El Ejército danés tiene el deber ineludible de responder ante cualquier “ataque armado” que amenace su territorio, incluyendo la estratégica isla de Groenlandia. Este decreto, que se remonta a 1952, sigue vigente, y refleja la preocupación del Reino de Dinamarca ante la inminente amenaza de potencias globales como Rusia y China en el Ártico, una región de creciente interés geopolítico.
Un portavoz de las Fuerzas Armadas danesas ha aclarado que el decreto permite la utilización de la fuerza para defender el territorio danés y establece que las unidades militares deben actuar de manera pronta si el territorio o sus soldados son atacados. Este reglamento no solo se aplica a la parte continental de Dinamarca, sino también a Groenlandia, que ha sido parte integral del Reino desde la adopción de la Constitución en 1953. Aunque la isla goza de un estatus de autonomía desde 2009, sigue bajo la jurisdicción danesa.

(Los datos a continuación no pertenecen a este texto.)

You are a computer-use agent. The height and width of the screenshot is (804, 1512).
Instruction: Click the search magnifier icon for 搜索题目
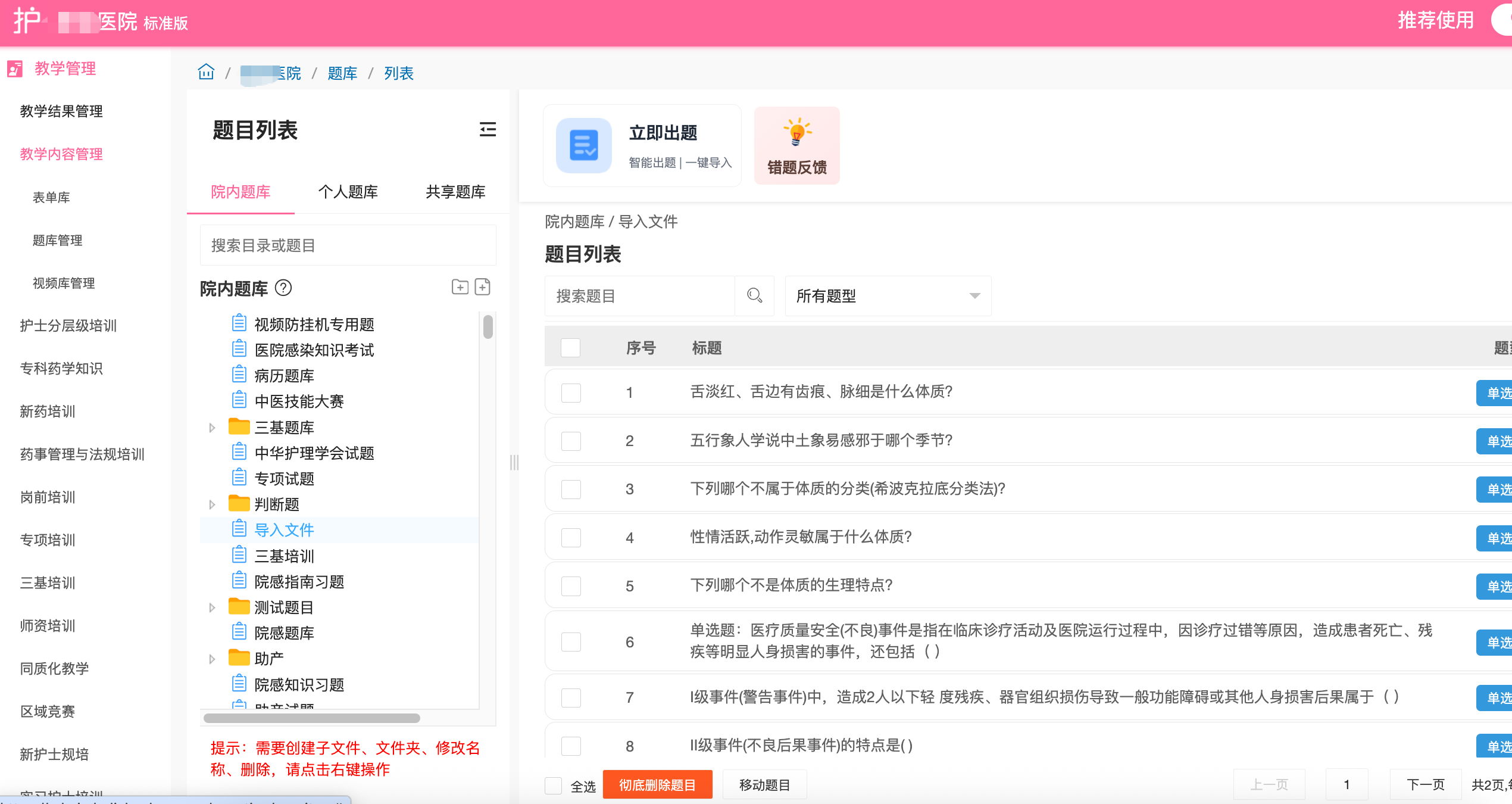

Las repetidas aseveraciones del presidente de Estados Unidos, Donald Trump, sobre su intención de ejercer control sobre Groenlandia han generado inquietud en las autoridades danesas. Estas preocupaciones han llevado al gobierno de Copenhague a reforzar su presencia militar en la isla. Recientemente, se anunciaron ejercicios de vigilancia que contarán con el apoyo de aliados europeos como Suecia, Noruega, Alemania y Francia. Este esfuerzo es un claro indicativo de que Dinamarca no está dispuesta a ceder ante presiones externas respecto a su territorio.
La intensidad de los comentarios de Trump respecto a Groenlandia ha obligado a un diálogo más activo entre Estados Unidos y Dinamarca, aunque el último encuentro en la Casa Blanca con el vicepresidente JD Vance y el secretario de Estado Marco Rubio terminó sin un acuerdo significativo. Esto ha evidenciado la falta de consenso entre las dos naciones y ha resaltado el creciente desacuerdo con la Administración de Trump, que fundamenta su interés en Groenlandia desde una perspectiva de seguridad nacional y el aumento de la influencia de China y Rusia en el área.
El contexto actual sugiere que la situación en el Ártico seguirá siendo un foco de atención internacional y podría llegar a definir las relaciones entre Dinamarca y Estados Unidos en un futuro cercano. Este escenario enfatiza la necesidad de mantener una postura firme y defensiva en un mundo donde los intereses estratégicos se entrelazan de manera compleja.